==== Provided text ====
They should rename the toned figure and UKBFF Bodyfitness classes as The Head F*ck Class" as nobody can accurately predict what they are after in these classes.

The classes seem to be either a hard physique followed by a softer physique then hard, soft, hard, soft or vice versa. The ageing judging panels cannot seem to comprehend what these classes are trying to acheive, the other thing is there does seem to be a high degree of favouritism from what I can see. How does an obviously very soft, underdieted girl admittedly with newly fitted monster implants beat a girl in shape? I love t1ts as much as most men do but I do not for 1 minute think they are a deciding factor in judging a bodybuilding class and neither should the judges.

I think these classes are a good idea to get girls into competing but if the judging remains so inconsistent it wont be long in putting them off again.


----------



## happy haggis

making a right tit of himself again!!!!!


----------



## EXTREME

Avril, I'm gonna confiscate your camera!


----------



## Tall

Isn't that her left one...?



rippedglutes said:


> making a right tit of himself again!!!!!


----------



## Guest

Extreme said:


> They should rename the toned figure and UKBFF Bodyfitness classes as The Head F*ck Class" as nobody can accurately predict what they are after in these classes.
====
Set task: Write out, word for word, the stretch of the forum thread from "The classes seem" through "should the judges.".
==== Stored data ====
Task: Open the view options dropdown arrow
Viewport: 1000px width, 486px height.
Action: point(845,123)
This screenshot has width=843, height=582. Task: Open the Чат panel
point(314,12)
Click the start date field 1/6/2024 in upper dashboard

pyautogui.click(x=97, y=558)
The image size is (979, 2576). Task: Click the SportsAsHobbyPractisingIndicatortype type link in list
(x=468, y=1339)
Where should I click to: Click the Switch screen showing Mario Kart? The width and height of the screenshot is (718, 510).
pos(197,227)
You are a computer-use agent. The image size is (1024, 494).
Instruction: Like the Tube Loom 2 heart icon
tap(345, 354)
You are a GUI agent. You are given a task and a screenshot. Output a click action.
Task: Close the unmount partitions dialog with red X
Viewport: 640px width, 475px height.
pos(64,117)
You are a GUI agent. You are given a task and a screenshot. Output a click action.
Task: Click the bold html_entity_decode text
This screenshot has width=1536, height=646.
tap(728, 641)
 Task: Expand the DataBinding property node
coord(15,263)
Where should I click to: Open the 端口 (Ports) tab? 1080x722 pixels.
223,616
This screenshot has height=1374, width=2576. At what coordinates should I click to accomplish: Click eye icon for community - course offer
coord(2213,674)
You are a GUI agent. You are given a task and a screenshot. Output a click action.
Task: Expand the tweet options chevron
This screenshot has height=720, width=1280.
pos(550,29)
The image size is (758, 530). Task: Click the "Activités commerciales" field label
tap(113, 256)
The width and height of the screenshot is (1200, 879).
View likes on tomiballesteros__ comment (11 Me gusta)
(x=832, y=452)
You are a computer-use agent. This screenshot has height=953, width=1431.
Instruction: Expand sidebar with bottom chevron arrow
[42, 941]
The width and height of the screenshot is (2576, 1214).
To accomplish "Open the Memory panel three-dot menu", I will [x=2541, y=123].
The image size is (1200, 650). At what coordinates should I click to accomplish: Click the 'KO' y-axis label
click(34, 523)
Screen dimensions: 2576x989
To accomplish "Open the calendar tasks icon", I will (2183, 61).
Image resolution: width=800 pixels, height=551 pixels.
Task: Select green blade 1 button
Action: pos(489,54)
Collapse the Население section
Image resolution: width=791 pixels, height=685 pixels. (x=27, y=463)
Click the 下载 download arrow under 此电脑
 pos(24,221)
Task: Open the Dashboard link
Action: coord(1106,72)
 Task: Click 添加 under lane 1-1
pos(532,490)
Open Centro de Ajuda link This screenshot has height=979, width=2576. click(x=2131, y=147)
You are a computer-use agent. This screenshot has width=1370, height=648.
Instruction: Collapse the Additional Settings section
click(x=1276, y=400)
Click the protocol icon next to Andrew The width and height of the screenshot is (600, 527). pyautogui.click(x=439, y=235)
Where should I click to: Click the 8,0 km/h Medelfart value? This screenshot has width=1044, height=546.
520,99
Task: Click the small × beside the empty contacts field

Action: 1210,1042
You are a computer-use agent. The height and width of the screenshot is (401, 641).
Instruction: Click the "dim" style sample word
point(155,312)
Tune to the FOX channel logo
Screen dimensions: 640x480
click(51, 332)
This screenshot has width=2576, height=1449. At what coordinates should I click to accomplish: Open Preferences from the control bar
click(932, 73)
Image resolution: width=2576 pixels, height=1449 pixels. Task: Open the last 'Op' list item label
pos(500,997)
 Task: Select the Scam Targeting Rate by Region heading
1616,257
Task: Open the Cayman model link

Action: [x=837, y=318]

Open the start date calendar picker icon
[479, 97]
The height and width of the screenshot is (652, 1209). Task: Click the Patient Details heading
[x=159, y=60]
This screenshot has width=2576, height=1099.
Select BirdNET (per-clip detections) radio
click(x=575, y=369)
====
Full output:
The classes seem to be either a hard physique followed by a softer physique then hard, soft, hard, soft or vice versa. The ageing judging panels cannot seem to comprehend what these classes are trying to acheive, the other thing is there does seem to be a high degree of favouritism from what I can see. How does an obviously very soft, underdieted girl admittedly with newly fitted monster implants beat a girl in shape? I love t1ts as much as most men do but I do not for 1 minute think they are a deciding factor in judging a bodybuilding class and neither should the judges.